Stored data

━━━━

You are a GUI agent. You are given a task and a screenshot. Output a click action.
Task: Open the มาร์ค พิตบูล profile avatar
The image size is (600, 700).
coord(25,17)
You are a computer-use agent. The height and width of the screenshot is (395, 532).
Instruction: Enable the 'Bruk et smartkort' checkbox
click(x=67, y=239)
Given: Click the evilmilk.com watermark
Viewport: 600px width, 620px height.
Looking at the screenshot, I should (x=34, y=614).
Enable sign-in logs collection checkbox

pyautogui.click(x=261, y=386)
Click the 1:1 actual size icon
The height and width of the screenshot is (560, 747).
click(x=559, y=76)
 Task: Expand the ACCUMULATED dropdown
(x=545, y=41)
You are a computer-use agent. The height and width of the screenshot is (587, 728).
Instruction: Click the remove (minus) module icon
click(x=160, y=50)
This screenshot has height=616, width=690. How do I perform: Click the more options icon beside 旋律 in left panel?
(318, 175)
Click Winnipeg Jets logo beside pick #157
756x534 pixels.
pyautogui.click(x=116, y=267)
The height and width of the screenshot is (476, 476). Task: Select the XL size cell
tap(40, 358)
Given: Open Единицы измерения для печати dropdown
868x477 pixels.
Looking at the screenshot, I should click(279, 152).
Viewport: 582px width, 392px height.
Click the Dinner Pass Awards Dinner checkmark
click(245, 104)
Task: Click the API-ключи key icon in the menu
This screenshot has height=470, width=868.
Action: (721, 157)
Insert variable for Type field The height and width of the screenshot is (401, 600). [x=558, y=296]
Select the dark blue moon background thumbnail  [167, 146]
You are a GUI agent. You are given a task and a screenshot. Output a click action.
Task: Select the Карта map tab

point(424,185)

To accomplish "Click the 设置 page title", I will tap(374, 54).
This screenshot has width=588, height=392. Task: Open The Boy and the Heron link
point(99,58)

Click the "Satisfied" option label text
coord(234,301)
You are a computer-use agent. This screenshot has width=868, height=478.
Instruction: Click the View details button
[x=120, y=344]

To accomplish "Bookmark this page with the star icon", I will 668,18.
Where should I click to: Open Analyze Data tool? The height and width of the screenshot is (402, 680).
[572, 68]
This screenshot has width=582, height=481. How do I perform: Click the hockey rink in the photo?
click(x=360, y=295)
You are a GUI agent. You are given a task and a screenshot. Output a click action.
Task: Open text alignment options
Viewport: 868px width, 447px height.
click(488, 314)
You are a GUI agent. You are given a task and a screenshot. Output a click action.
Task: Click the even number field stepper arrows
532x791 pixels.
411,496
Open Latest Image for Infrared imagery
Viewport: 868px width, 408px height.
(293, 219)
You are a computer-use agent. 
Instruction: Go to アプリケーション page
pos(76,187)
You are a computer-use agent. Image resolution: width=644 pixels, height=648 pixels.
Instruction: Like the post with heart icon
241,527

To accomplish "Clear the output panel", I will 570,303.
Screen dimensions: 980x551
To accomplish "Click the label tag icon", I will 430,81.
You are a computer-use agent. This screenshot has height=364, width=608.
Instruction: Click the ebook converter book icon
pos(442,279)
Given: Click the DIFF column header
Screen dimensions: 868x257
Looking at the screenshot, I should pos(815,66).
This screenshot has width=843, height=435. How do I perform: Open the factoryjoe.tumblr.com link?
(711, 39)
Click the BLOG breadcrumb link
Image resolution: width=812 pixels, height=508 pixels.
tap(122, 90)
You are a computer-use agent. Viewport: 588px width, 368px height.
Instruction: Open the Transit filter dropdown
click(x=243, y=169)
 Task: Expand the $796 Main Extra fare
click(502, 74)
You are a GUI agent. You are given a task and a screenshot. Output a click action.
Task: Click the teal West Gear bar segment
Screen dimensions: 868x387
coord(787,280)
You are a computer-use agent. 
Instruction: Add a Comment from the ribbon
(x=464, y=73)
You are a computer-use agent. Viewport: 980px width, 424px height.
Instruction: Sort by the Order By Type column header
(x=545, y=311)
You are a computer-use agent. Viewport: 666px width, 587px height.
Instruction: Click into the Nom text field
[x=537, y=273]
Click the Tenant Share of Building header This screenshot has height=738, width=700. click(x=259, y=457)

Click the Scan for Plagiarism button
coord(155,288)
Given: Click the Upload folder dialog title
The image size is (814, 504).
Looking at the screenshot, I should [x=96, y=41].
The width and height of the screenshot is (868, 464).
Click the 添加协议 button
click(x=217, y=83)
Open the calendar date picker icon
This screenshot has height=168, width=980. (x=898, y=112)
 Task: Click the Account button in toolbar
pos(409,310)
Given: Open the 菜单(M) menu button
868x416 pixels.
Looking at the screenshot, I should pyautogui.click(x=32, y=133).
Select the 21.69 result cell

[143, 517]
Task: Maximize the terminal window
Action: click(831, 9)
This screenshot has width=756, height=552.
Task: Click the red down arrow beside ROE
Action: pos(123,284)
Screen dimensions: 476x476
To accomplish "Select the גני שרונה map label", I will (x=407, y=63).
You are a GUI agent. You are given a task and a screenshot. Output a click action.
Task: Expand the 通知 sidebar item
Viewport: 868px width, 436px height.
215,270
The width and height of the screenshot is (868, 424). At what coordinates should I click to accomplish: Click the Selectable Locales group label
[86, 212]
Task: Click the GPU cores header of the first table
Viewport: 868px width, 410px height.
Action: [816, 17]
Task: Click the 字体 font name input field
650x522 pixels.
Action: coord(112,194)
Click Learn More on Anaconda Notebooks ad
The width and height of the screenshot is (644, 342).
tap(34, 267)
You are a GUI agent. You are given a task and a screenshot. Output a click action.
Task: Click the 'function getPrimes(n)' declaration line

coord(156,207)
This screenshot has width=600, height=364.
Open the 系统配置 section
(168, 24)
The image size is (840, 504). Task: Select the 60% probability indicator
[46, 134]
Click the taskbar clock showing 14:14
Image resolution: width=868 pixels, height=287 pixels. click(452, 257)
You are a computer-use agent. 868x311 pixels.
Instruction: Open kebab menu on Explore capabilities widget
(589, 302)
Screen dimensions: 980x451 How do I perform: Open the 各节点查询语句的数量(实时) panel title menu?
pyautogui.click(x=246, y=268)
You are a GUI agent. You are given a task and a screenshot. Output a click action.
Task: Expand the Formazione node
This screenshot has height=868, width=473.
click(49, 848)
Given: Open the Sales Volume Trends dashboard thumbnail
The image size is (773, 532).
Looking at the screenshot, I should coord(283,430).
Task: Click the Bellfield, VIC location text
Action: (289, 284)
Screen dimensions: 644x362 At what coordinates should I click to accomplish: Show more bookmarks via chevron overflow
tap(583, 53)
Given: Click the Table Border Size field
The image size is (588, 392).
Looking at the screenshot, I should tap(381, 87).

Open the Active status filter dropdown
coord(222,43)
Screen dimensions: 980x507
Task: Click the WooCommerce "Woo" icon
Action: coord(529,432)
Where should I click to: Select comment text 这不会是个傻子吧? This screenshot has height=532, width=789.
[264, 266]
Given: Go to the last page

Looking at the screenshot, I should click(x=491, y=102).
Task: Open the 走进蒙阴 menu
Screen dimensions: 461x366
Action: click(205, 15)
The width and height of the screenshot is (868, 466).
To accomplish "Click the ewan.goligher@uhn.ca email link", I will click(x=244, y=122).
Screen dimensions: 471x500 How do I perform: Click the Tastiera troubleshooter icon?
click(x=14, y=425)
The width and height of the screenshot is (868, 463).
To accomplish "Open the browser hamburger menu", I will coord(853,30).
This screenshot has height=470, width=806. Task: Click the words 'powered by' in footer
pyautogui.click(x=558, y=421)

━━━━

* _WORK INSTRUCTIONS_
Total lines with "will" in the records above: report that figure alone.

* _SOLVED PROBLEM_
7